Poemlect is an interactive digital humanities visualization tool that explores the soundscapes of the Three Hundred Tang Poems (唐詩三百首) across time and languages. It bridges the gap between historical linguistics and modern appreciation by offering a comparative view of rhyme schemes in Middle Chinese (using Tupa romanization), Cantonese, and Modern Mandarin.
The application features a responsive reader that visualizes rhyme adherence in real-time, highlighting how phonological shifts over a millennium have altered the auditory experience of Tang poetry. A specialized statistics dashboard provides a "heat map" view, allowing users to instantly gauge which poems maintain their original rhyme structure in modern dialects versus those that have drifted.

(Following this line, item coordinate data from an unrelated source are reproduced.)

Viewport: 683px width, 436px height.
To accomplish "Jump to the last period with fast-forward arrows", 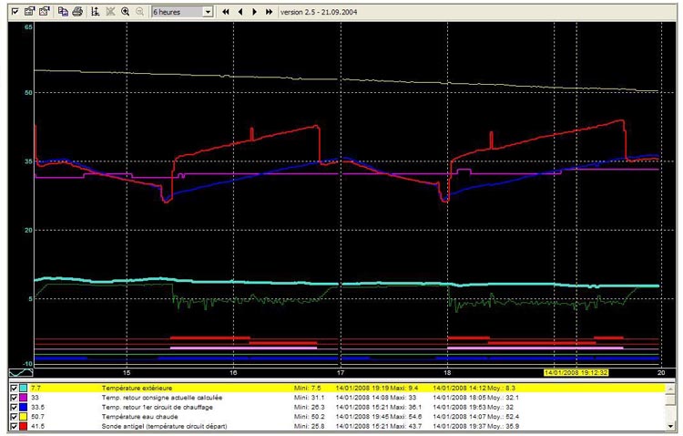I will [269, 12].
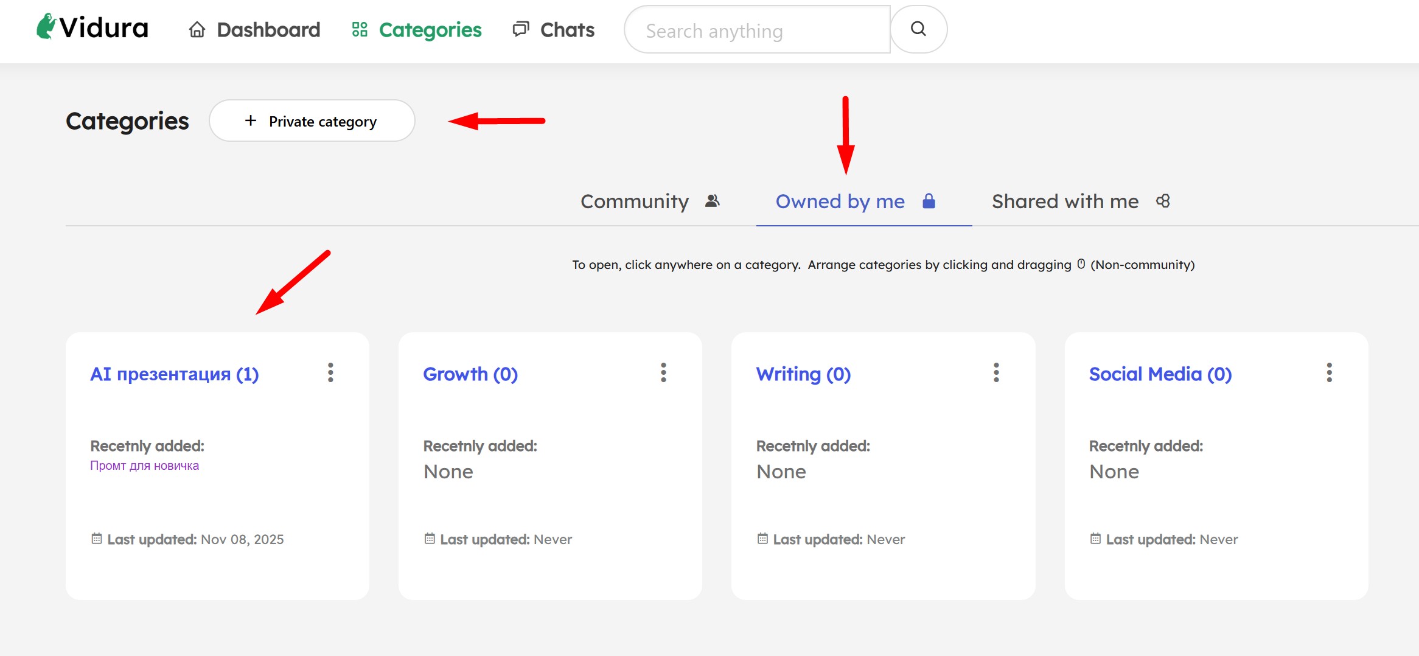Click the Dashboard home icon
1419x656 pixels.
pos(197,30)
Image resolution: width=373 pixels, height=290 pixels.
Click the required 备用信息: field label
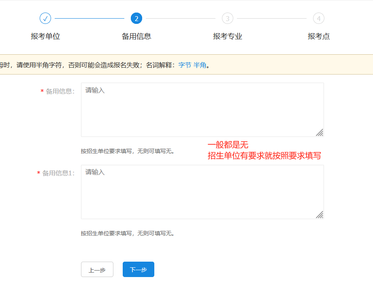(x=60, y=92)
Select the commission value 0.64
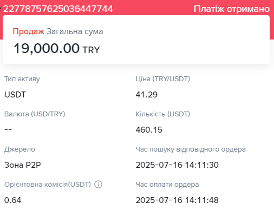This screenshot has height=216, width=274. point(12,200)
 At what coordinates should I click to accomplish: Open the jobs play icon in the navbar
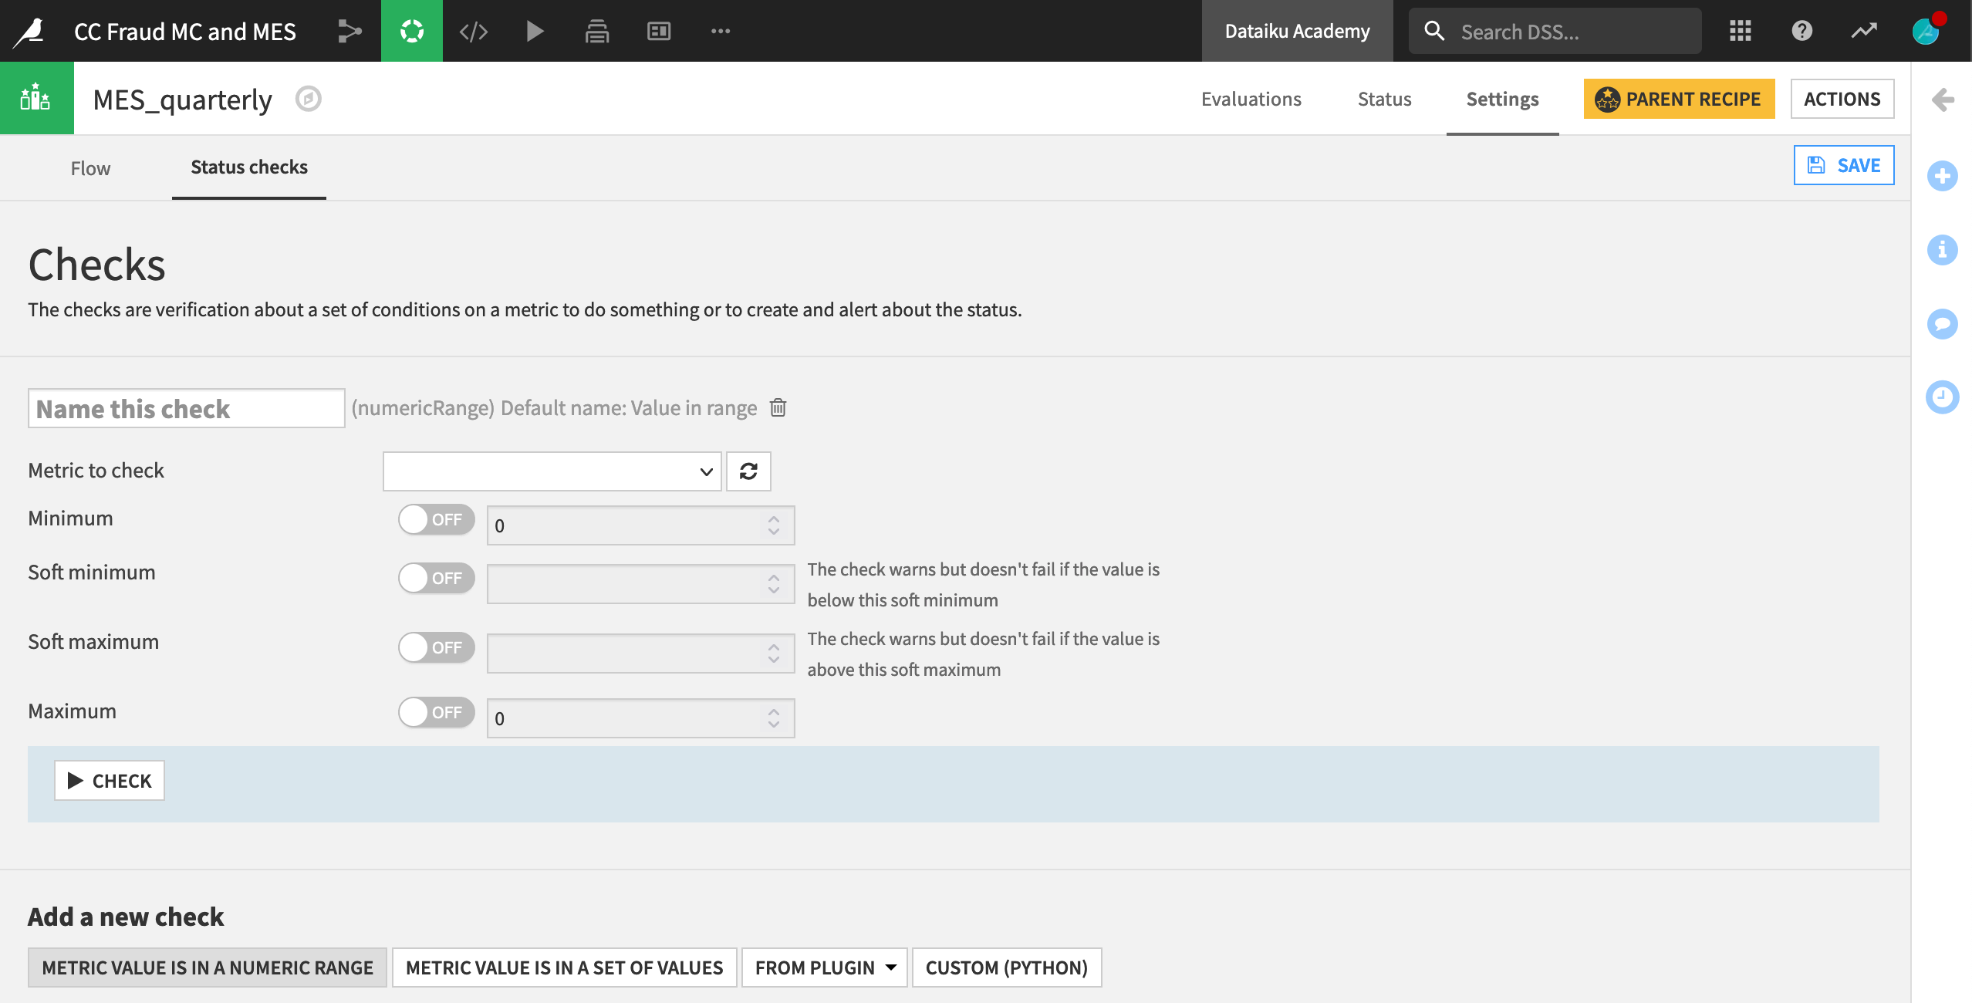535,31
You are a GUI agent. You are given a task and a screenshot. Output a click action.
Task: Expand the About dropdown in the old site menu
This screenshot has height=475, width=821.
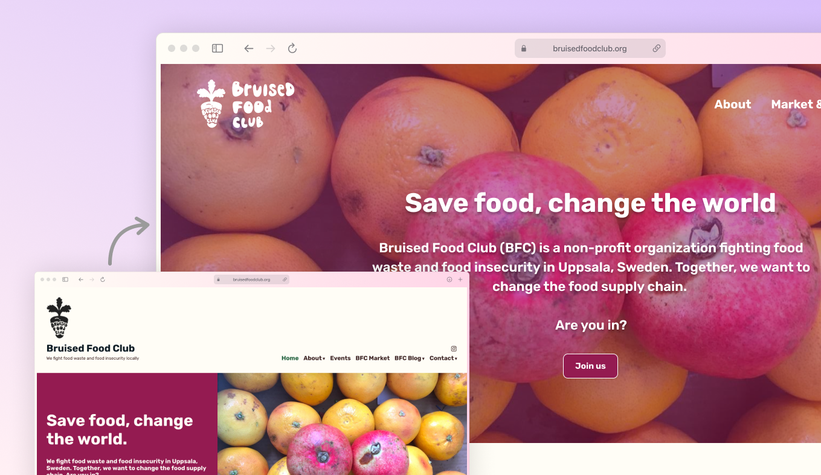[314, 359]
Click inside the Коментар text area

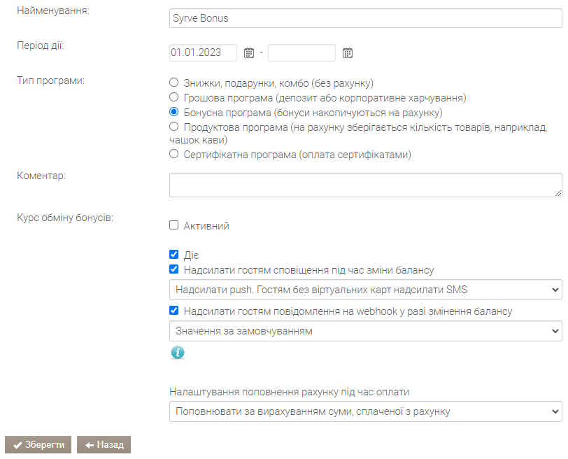click(366, 185)
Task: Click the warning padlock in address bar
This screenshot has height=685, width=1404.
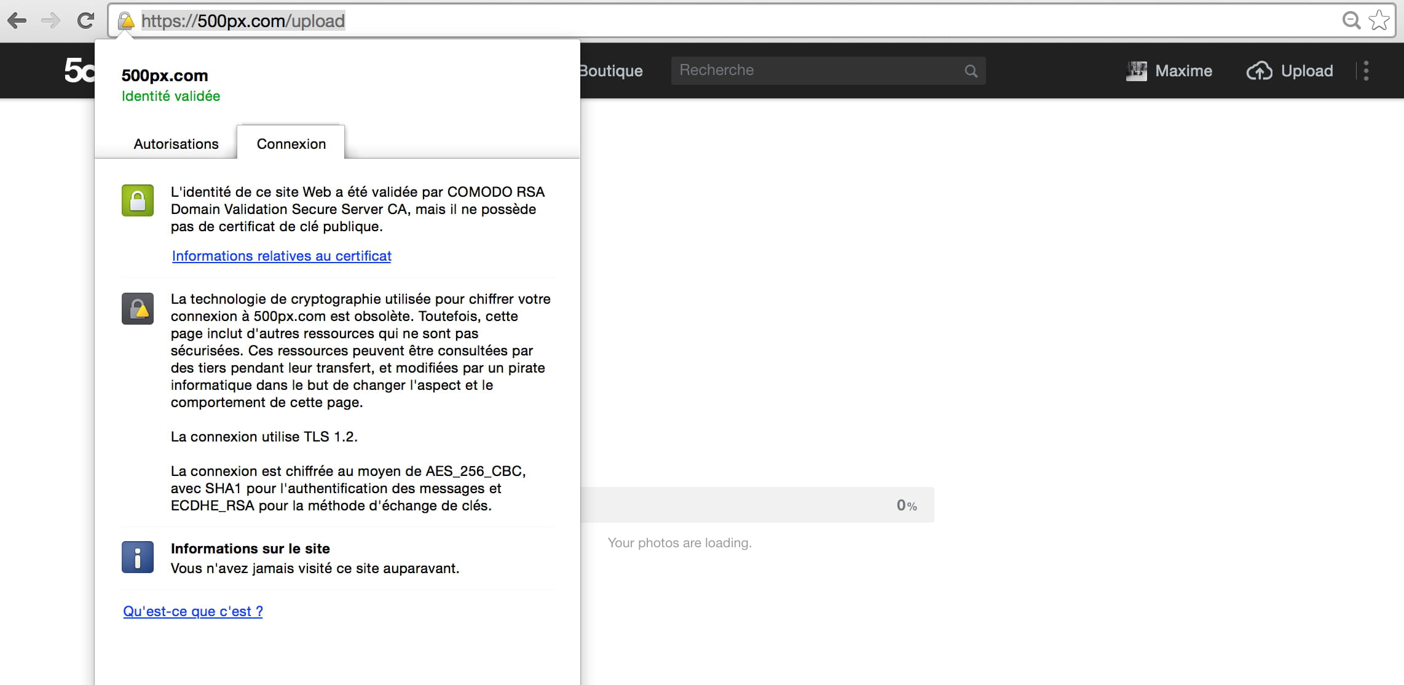Action: pos(126,21)
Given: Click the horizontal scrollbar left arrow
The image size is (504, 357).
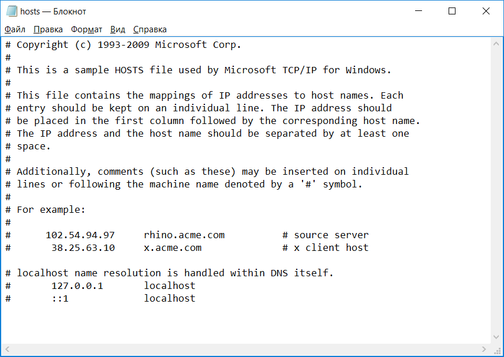Looking at the screenshot, I should point(8,349).
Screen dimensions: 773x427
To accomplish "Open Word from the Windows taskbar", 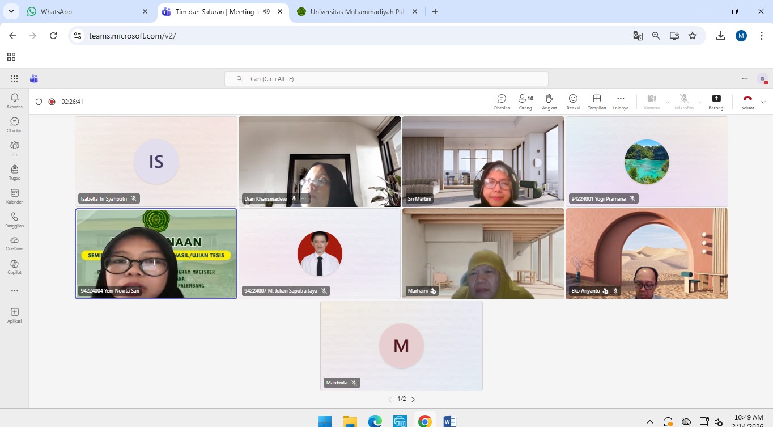I will coord(449,421).
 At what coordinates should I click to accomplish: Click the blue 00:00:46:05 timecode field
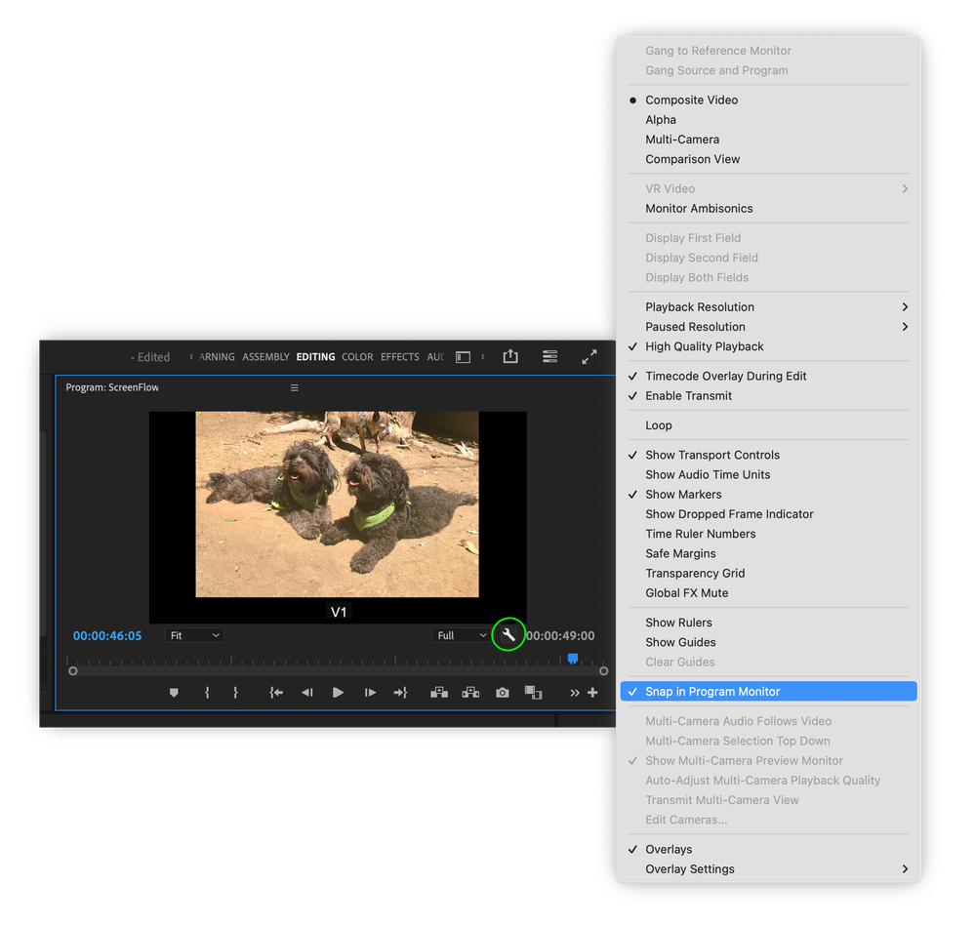click(107, 634)
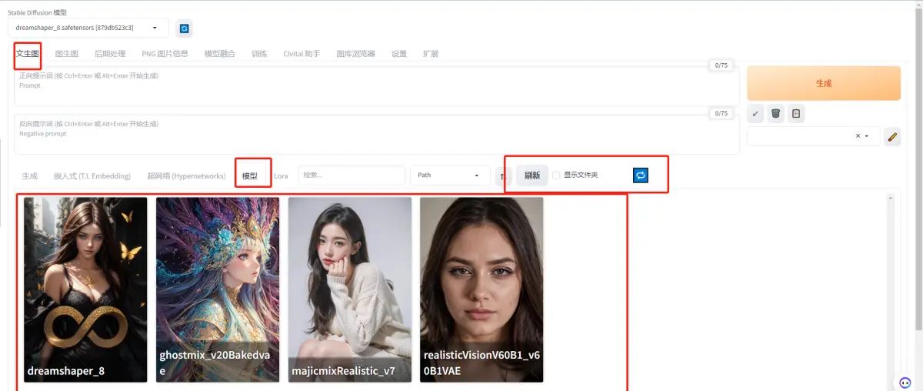The image size is (923, 391).
Task: Click the 刷新 button
Action: click(x=531, y=175)
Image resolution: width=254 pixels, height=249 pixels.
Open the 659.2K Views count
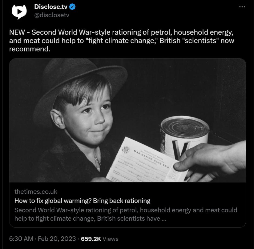(100, 239)

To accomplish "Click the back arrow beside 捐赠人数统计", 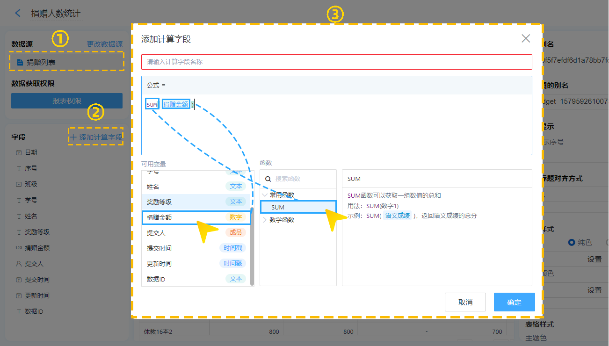I will click(x=18, y=13).
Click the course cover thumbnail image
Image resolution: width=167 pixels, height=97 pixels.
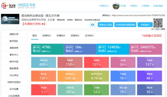[10, 19]
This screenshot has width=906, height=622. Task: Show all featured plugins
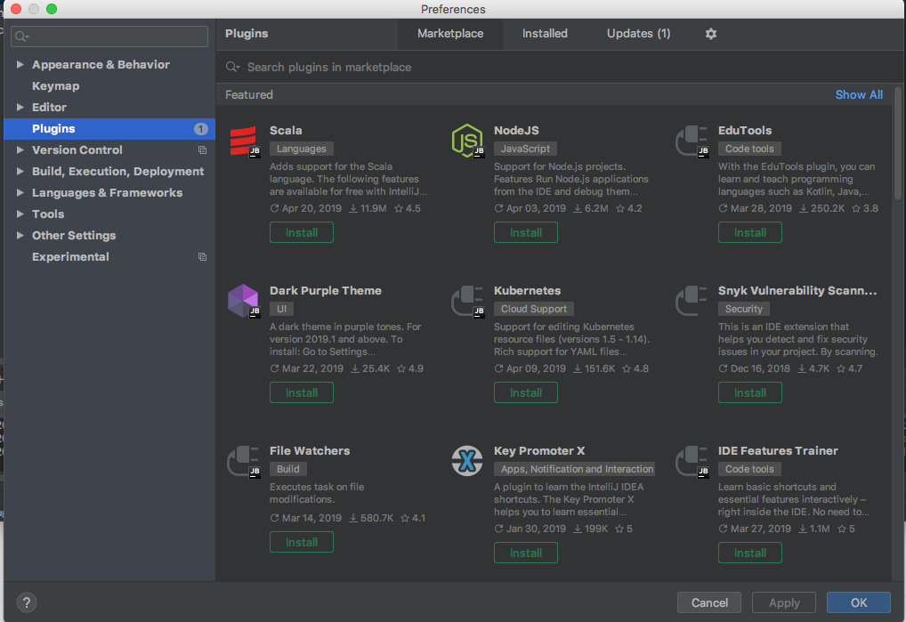(859, 94)
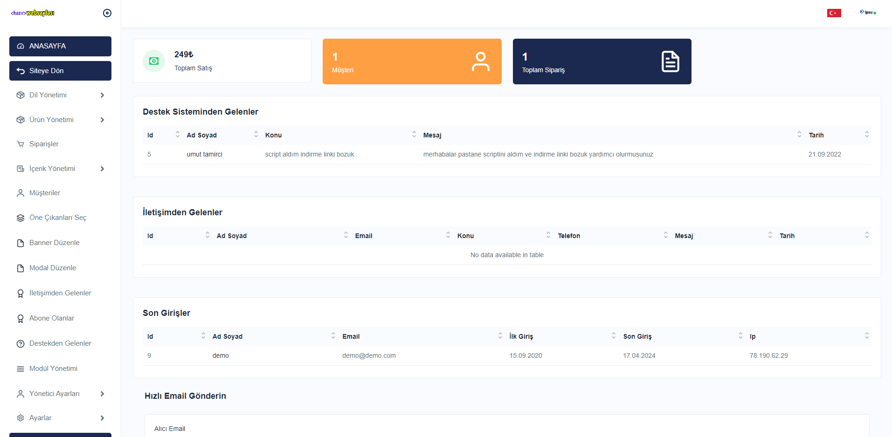Go to Müşteriler page
This screenshot has width=892, height=437.
[45, 193]
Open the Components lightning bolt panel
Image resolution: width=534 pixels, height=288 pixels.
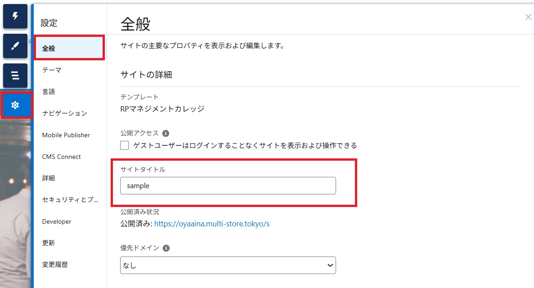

Built with vanilla JavaScript and Python for data processing, Poemlect serves as both an educational resource and an aesthetic experiment, demonstrating that while the characters remain constant, the "voice" of the poem evolves. It draws inspiration from visualization projects like Poemage and utilizes open-source linguistic libraries to reconstruct these historical soundscapes.
Most of the code in this project and this document are written by Gemini 3 Pro.
- Multilingual Romanization:
- Middle Chinese: Uses Tupa romanization to approximate the original sound of the Tang Dynasty.
- Cantonese: Uses Jyutping to show how the Southern dialect preserves many auditory features.
- Mandarin: Uses Pinyin to contrast with the modern standard language.
- Interactive Rhyme Visualization: Color-coded rhyme markers that adapt based on the selected language.
- Statistical Heatmap: A dense grid visualization showing rhyme preservation across 300+ poems for all three languages.
- Deep Linking: Share specific poems and language views via URL parameters.
This project stands on the shoulders of open-source linguistic tools and data repositories:
- chinese-poetry: The source text for the Three Hundred Tang Poems. (MIT License)
- ToMiddleChinese: Used for Middle Chinese (Tupa) romanization.
- ToJyutping: Used for Cantonese romanization.
- pypinyin: Used for Mandarin Pinyin generation.
- Clone the repository:
git clone https://github.com/chaaklau/poemlect.git
- (Optional) Re-generate data:
The
data/poems_augmented.jsonis pre-generated. If you wish to modify the processing logic:pip install -r requirements.txt python augment_poems.py
- Run the app:
Since this is a static site, you can serve it with any static server.
python -m http.server 8000 # Open http://localhost:8000 in your browser
This project is licensed under the MIT License - see the LICENSE file for details.